III. THE CHANGING ECONOMIC LANDSCAPE

MR. SHEANIN: Jeffrey Kessler, you mentioned a whole host of outcomes that you think are favorable to players, and I do want to get into them in a little bit.

Jeffrey Mishkin mentioned that Justice Gorsuch discussed the changing nature of the market for college sports and the economics of it. So Dan, I’d like you to weigh in on the discussion here.

How has the economic landscape for college athletics changed over the last 37 years, and how did that economic evidence play out at trial before Judge Wilken?

DR. RASCHER: Yeah, that’s a great question and a great point. Let’s dial back to the mid-1980s with the restriction on the number of games on television that the NCAA had imposed itself—that’s sort of the point of the Board of Regents case. What we now call FBS7 programs—they were Division I-A programs then—were generating around $7 million in revenue for each athletic department on an annual basis. Today that’s approaching $100 million dollars.

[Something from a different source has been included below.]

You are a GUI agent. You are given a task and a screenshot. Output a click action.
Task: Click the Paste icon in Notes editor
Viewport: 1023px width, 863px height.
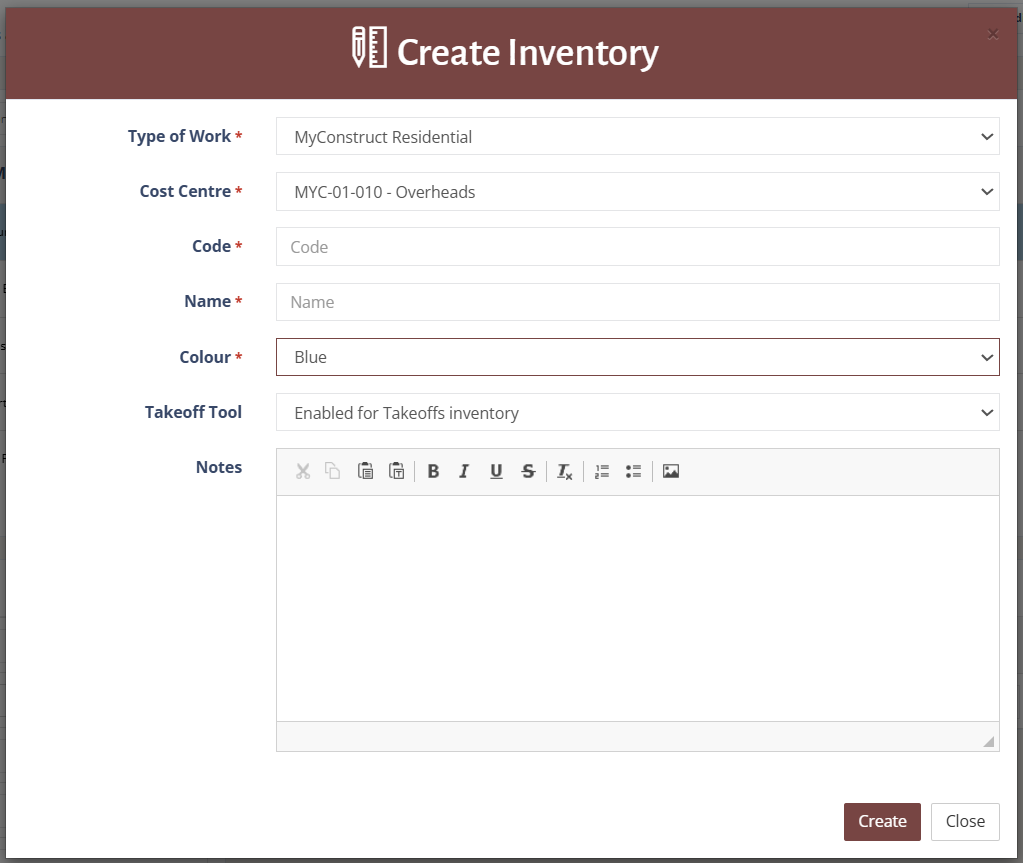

So the market has grown drastically. The total revenues being generated in Division I athletics exceed $15 billion per year. The Regents decision really helped with some of that, with the proliferation of games on television.

Over 80 schools have joined Division I. So, again, you’ve seen that increase in demand to be in Division I.

And the schools, the conferences, the NCAA, and their partners found creative and innovative ways to increase revenue and different revenue streams. Media has come in and increased those revenue streams even more.

And so when we step on to campus, we see what we call the "front porch effect" or the "Flutie Effect,"8 which is the athletic department’s ability to affect the rest of campus. We’ve seen that grow. So these universities are interested in using athletics as a marketing arm, as the "front porch," as a way to bring alumni back into the fold. Again, that demand to be in Division I continues to grow.

At the same time, switch over to the athlete side of the market, and the athlete’s value has continued to grow this entire time. But we’ve had the cap, right? We’ve had the cap on the size of the scholarships and so forth, including on the athlete’s ability to earn money even outside of campus.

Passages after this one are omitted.